Start of Supplied material

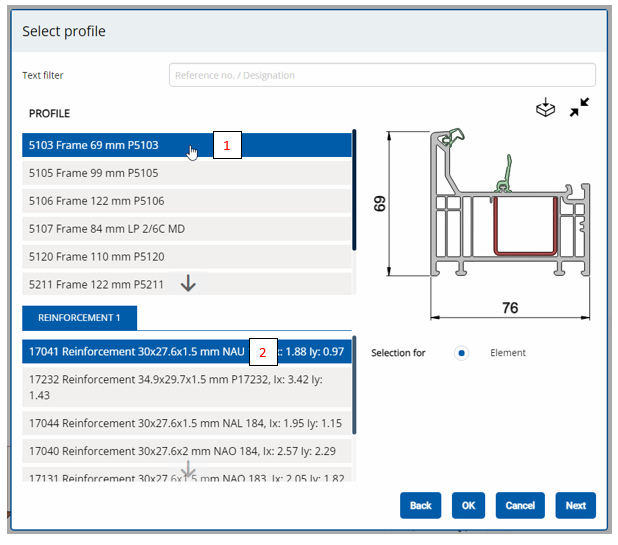Screen dimensions: 618x545
Task: Select 17044 Reinforcement NAL 184 item
Action: 186,424
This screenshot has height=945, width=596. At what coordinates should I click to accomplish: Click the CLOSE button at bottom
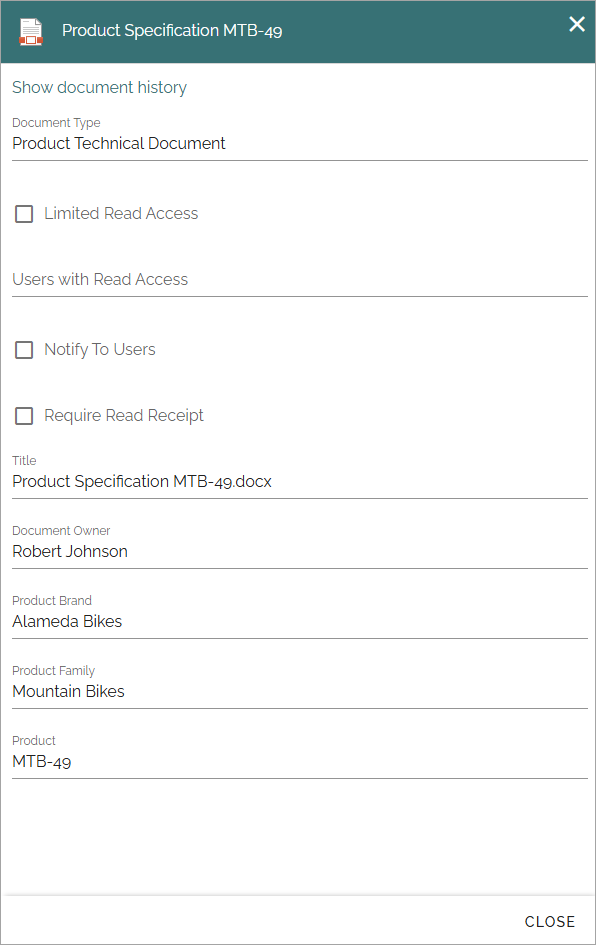[550, 921]
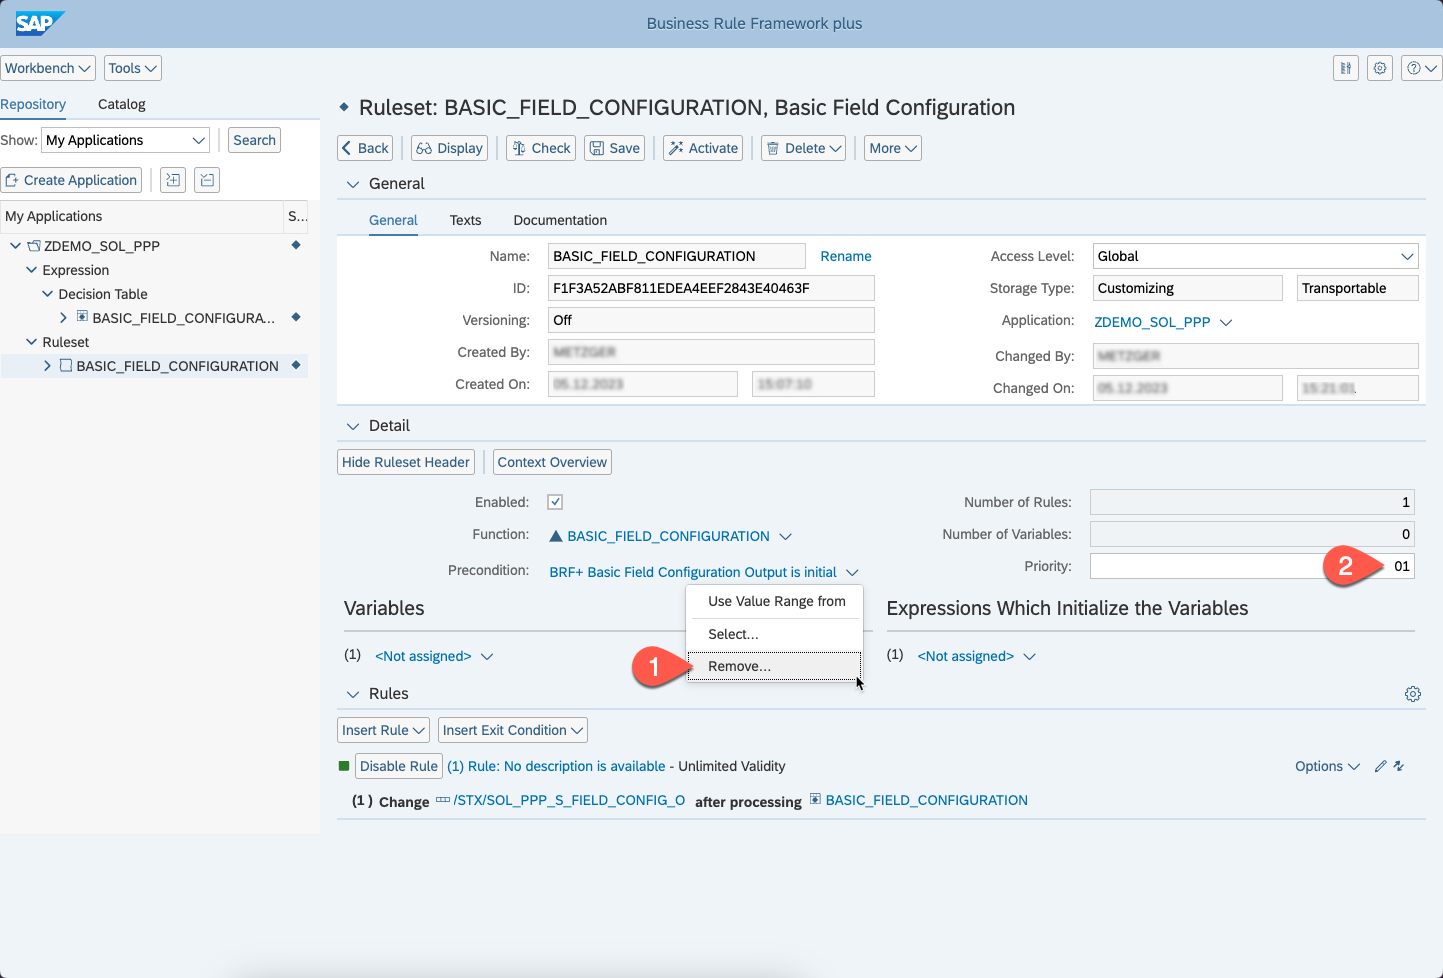This screenshot has width=1443, height=978.
Task: Click the expand-all-nodes icon beside Create Application
Action: coord(173,180)
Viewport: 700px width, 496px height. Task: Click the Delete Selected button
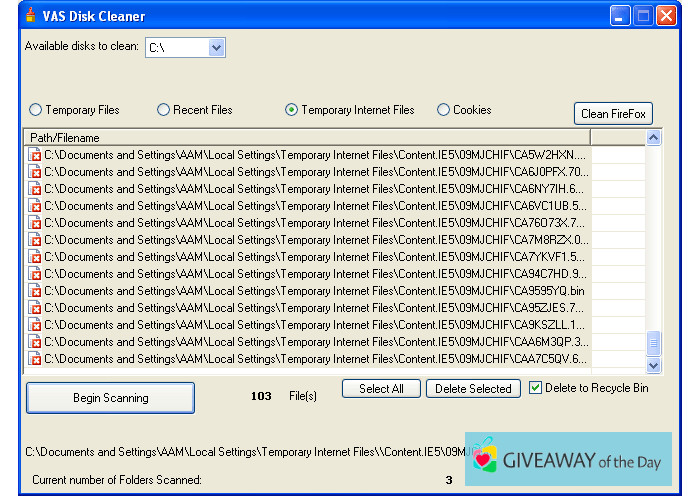pyautogui.click(x=473, y=389)
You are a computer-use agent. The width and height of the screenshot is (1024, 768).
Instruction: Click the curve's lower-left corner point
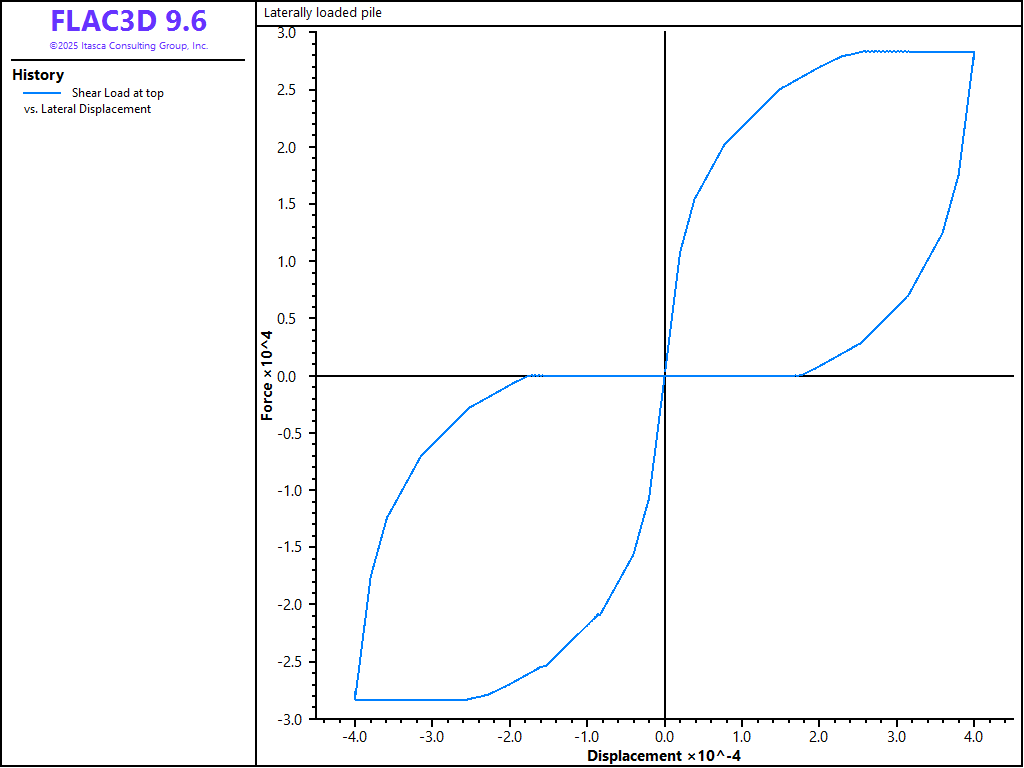tap(355, 699)
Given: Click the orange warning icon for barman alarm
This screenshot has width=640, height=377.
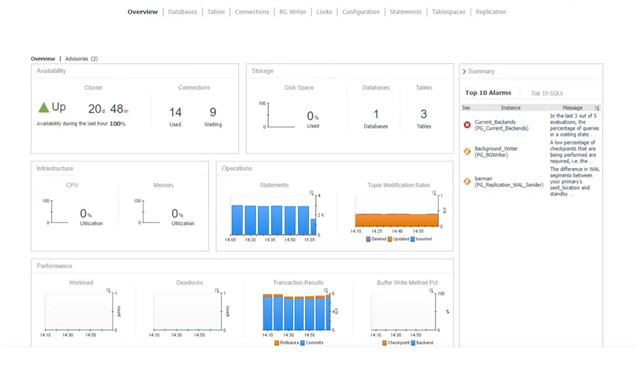Looking at the screenshot, I should tap(467, 181).
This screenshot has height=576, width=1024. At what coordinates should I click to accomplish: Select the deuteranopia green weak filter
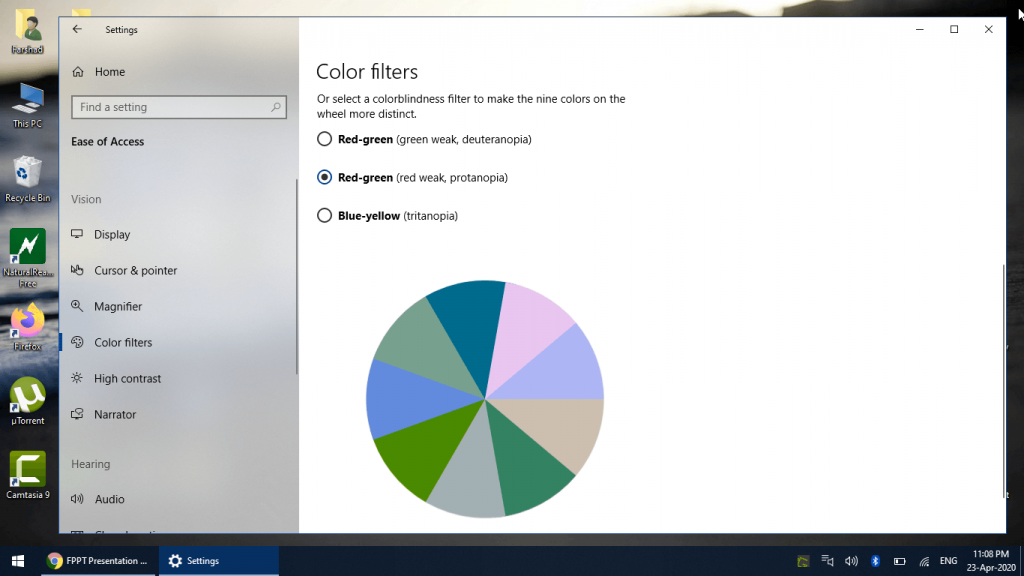tap(324, 139)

End of Supplied material

Exercise directions :: Return exactly, and only, the lines that run from the line containing "This screenshot has width=640, height=377." to the last line of the entries above, both ends included, with pictures left out.

Result for this exercise ::
This screenshot has width=640, height=377.
Looking at the screenshot, I should tap(467, 181).
This screenshot has height=576, width=1024. At what coordinates should I click to accomplish: Select the deuteranopia green weak filter
tap(324, 139)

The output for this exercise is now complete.